Stephan explained that proposition 60 could also be outright dangerous for adult performers.
“It creates privacy issues for performers,” said Ferris. “If a viewer doesn’t see a condom on screen, technically they could file a claim, forcing a lawsuit through litigation”. According to Ferris, under the proposed legislation, any member of the public could sue a performer and obtain personal information including names or performers. Considering this is an industry, which attracts the attention of anti LGBT activist groups, religious zealots and stalkers, this presents a huge risk for performers.
“The AIDS Healthcare Foundation is regulating harsh foundations to make the production of adult videos impractical,” Ferris said. “In essence, they are regulating the industry out of existence. It may seem trivial to be so concerned about an industry that is looked down upon; however, this proposition is an attack on both the models choice and the expression of society on pre-exposure.”
Basically the new law could go as far as requiring studio’s to have all models be completely protected, including the use of condoms, dental dams, and even goggles.
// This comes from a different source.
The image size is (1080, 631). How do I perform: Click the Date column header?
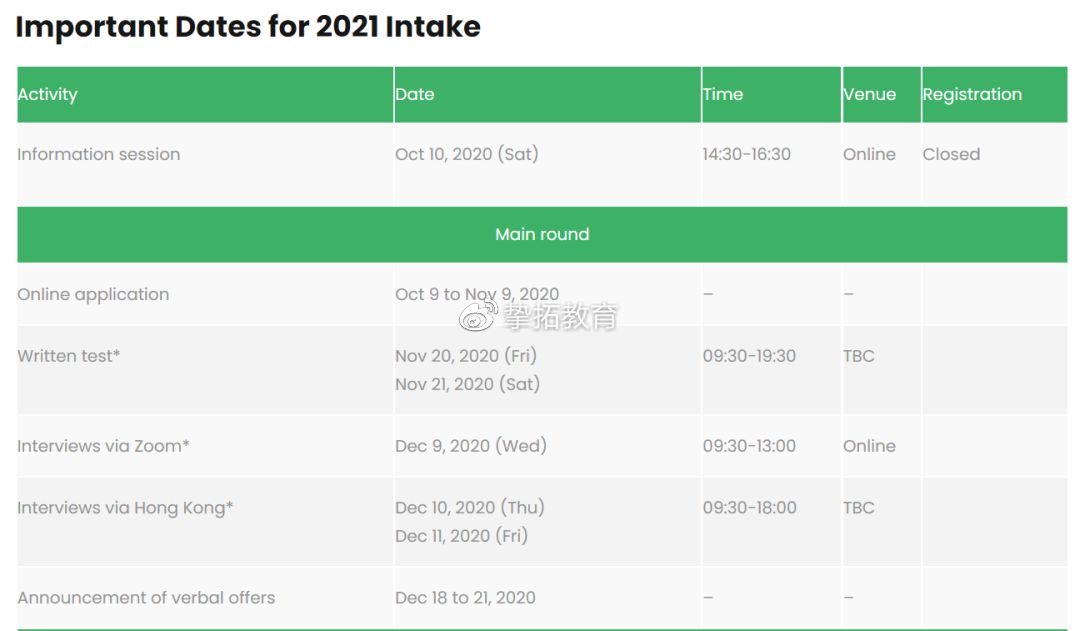415,94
This would confirm the point initially made that there is an inherent danger in allowing laws to be made through emotion rather than a core understanding of an industry. While this may seem irrelevant to those not involved in the industry this is an issue faced by many groups and individuals working across many industries. It is vitally important that regulations and laws come out of a deeper understanding of issues in order that they be properly dealt with in an effective manner rather than wasting resources and attention on ineffective strategies.
“As a performer, I would recommend reaching out to the Free Speech Coalition to organize your voices and protect your rights,” said Stephan in his final thoughts for those who want to speak up or whom Prop 60 could impact.